Cette manifestation violente est survenue quelques heures après une nouvelle mutinerie à Kaya où des soldats et des gendarmes sont descendus pendant plusieurs heures dans les rues où ils ont tiré en l'air jusqu'à 6H00 locales (2h00 HNE). Les tirs ont cessé, faute de munitions.

Les mutins ont incendié le domicile du chef du corps du régiment de commandement d'appui et de soutien (CAS) et saccagé celui du commandant de la 1ère région militaire, celle de Kaya.

Selon un officier, les militaires demandent «le paiement d'indemnité de logement, de primes alimentaires et des salaires du mois de mars qui n'ont pas été versés du fait de la fermeture des banques à cause de la mutinerie».

Les soldats «s'imitent», a ajouté l'officier. «Leurs camarades ont tiré, eux aussi tirent pour montrer qu'ils sont des militaires. Ils ont appelé des garnisons pour leur dire que s'ils n'ont pas tiré, ils sont des femmes. Ça incite tout le monde à en faire de même».

Le paiement des salaires de mars avait débuté samedi dans la capitale et s'est poursuivi lundi dans toutes les garnisons du pays, a-t-il affirmé.

L'indemnité de logement et la prime alimentaire, une des principales revendications des mutins, ont également commencé à être payées dans tous les camps, selon la même source.

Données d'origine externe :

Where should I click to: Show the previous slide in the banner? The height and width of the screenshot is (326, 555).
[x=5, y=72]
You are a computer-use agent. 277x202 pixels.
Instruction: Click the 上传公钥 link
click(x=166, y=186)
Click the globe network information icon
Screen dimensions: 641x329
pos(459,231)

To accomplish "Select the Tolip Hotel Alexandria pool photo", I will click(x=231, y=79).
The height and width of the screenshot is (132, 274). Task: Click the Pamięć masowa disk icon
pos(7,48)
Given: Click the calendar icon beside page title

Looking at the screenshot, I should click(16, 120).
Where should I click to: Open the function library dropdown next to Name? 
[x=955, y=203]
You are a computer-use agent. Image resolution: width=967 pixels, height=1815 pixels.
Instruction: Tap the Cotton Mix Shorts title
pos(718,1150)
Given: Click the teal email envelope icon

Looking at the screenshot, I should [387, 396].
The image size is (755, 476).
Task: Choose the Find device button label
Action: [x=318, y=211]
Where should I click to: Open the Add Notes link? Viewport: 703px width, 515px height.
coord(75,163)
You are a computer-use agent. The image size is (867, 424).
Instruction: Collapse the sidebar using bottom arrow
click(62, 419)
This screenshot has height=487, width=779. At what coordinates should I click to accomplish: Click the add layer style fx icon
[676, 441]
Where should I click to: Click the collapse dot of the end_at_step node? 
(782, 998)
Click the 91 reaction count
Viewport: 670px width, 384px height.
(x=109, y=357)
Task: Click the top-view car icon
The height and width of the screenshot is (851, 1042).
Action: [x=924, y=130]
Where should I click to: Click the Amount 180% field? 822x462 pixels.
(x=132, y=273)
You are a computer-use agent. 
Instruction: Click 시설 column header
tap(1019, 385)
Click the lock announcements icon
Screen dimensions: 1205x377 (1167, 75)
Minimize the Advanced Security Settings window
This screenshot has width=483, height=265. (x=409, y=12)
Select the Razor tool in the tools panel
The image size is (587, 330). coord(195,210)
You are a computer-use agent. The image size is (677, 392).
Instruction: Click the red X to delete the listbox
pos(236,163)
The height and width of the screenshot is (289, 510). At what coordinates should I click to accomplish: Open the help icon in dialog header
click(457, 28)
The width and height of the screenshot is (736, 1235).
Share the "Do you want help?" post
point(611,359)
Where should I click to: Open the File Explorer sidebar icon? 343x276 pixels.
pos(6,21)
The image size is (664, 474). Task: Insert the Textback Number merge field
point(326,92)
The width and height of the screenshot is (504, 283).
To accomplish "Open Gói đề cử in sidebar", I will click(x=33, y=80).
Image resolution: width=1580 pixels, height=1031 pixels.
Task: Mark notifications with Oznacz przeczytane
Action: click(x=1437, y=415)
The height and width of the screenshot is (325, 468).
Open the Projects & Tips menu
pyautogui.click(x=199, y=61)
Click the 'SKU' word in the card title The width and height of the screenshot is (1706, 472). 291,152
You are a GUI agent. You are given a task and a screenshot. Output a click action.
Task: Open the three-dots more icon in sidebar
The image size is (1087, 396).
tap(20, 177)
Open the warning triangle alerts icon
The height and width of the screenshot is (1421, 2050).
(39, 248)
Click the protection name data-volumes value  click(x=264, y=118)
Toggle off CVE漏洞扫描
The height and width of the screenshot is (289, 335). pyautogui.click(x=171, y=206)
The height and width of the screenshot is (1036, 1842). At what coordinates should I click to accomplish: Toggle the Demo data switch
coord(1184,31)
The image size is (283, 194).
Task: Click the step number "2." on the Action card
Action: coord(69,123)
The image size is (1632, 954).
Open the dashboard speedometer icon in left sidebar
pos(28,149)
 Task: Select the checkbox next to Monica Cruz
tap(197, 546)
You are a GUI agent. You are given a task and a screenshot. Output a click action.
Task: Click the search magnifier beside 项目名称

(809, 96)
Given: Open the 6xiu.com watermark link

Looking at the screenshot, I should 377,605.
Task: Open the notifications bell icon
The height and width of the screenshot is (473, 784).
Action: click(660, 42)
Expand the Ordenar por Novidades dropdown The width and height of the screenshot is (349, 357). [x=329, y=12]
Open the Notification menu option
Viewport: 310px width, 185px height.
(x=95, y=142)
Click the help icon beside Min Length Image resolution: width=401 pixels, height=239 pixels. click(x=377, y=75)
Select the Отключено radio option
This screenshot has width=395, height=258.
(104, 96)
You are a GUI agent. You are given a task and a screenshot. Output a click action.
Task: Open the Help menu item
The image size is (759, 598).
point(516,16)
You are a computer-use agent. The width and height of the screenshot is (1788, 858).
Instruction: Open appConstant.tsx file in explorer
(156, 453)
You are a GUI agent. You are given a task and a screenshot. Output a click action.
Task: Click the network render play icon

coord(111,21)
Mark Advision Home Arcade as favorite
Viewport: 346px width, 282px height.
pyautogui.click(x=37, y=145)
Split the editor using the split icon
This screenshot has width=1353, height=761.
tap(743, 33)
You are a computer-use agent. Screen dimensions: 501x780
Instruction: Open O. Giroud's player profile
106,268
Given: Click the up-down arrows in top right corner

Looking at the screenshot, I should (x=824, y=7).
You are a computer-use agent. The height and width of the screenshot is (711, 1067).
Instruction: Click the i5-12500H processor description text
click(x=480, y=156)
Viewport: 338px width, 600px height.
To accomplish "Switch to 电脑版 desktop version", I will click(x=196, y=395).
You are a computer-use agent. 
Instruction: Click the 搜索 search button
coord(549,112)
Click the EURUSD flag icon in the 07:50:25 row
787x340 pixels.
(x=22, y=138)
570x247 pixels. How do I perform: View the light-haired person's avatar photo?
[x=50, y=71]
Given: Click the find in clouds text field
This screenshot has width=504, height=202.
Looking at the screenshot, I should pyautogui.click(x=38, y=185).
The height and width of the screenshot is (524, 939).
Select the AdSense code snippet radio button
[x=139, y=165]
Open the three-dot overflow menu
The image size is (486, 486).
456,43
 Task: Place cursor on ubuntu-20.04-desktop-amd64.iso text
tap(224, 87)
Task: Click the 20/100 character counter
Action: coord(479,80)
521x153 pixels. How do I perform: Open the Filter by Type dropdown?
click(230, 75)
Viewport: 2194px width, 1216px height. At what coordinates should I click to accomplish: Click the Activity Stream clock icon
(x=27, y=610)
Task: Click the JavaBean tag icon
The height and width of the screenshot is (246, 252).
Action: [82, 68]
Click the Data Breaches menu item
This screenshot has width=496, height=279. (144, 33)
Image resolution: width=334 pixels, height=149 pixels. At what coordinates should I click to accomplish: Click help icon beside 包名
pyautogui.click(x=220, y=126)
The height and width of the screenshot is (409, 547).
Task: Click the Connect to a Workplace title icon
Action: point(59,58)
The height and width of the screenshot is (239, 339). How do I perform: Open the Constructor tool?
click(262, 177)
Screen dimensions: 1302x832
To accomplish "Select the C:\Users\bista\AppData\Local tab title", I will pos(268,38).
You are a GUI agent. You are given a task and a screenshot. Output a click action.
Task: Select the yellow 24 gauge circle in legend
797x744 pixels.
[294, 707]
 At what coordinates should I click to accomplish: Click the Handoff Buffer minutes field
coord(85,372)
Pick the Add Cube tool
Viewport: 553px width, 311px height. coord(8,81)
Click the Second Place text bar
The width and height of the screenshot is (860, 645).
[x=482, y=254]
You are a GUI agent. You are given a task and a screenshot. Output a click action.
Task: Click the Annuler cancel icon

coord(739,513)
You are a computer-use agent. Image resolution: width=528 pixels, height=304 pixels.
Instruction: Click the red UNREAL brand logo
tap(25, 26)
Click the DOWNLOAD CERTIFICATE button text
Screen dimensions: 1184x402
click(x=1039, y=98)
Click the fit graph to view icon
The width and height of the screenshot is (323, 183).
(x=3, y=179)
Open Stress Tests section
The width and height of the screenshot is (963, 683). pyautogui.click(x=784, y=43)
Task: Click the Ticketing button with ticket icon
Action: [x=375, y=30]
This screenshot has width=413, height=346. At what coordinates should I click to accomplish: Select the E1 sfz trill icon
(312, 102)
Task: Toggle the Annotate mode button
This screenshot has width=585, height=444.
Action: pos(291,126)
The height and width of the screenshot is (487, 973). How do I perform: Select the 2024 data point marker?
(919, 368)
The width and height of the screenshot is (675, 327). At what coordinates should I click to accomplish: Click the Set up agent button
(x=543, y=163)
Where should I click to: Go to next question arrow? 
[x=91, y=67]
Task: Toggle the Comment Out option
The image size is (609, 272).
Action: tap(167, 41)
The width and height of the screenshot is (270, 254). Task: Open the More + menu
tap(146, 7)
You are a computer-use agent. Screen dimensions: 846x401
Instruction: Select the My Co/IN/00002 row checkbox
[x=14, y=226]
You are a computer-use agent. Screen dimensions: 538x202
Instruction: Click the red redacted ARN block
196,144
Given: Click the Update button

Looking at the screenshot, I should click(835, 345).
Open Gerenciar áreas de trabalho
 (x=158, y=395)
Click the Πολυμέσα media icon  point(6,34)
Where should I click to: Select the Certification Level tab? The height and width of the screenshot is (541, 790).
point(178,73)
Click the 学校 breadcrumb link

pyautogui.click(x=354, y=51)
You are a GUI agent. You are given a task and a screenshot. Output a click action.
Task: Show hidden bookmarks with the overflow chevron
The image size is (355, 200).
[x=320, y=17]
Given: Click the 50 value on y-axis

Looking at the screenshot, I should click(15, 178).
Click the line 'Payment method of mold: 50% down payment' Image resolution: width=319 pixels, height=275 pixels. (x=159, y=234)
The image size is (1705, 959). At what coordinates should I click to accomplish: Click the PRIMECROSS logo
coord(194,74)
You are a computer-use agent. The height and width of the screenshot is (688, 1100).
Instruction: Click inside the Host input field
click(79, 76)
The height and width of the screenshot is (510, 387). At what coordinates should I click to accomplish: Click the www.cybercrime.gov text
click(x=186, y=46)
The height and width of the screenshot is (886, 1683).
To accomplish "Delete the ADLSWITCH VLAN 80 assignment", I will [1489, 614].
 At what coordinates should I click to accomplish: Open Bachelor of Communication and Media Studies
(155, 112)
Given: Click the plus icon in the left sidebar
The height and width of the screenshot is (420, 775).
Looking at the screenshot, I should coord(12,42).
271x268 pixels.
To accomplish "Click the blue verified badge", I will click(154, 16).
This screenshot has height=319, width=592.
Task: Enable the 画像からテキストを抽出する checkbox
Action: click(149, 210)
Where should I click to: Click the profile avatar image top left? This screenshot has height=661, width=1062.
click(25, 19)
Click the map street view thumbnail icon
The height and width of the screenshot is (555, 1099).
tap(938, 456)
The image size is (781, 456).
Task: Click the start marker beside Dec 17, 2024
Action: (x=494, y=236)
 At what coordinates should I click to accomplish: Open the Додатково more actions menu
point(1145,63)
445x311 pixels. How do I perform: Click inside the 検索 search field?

Cependant, dans un camp près de Ouagadougou, des soldats ont à nouveau tiré en l'air pendant une heure environ.

À Pô (sud) où sont formées les unités d'élite de l'armée et où les soldats s'étaient mutinés samedi et dimanche, et Tenkodogo (est), théâtre d'une mutinerie dimanche, le calme est revenu.

La vie à Ouagadougou, qui depuis jeudi soir avait des allures de ville morte, a repris son cours normal, sans incidents au marché central, théâtre samedi de violences provoquées par des commerçants excédés par l'action des militaires qui avaient pillé et saccagé de nombreuses boutiques.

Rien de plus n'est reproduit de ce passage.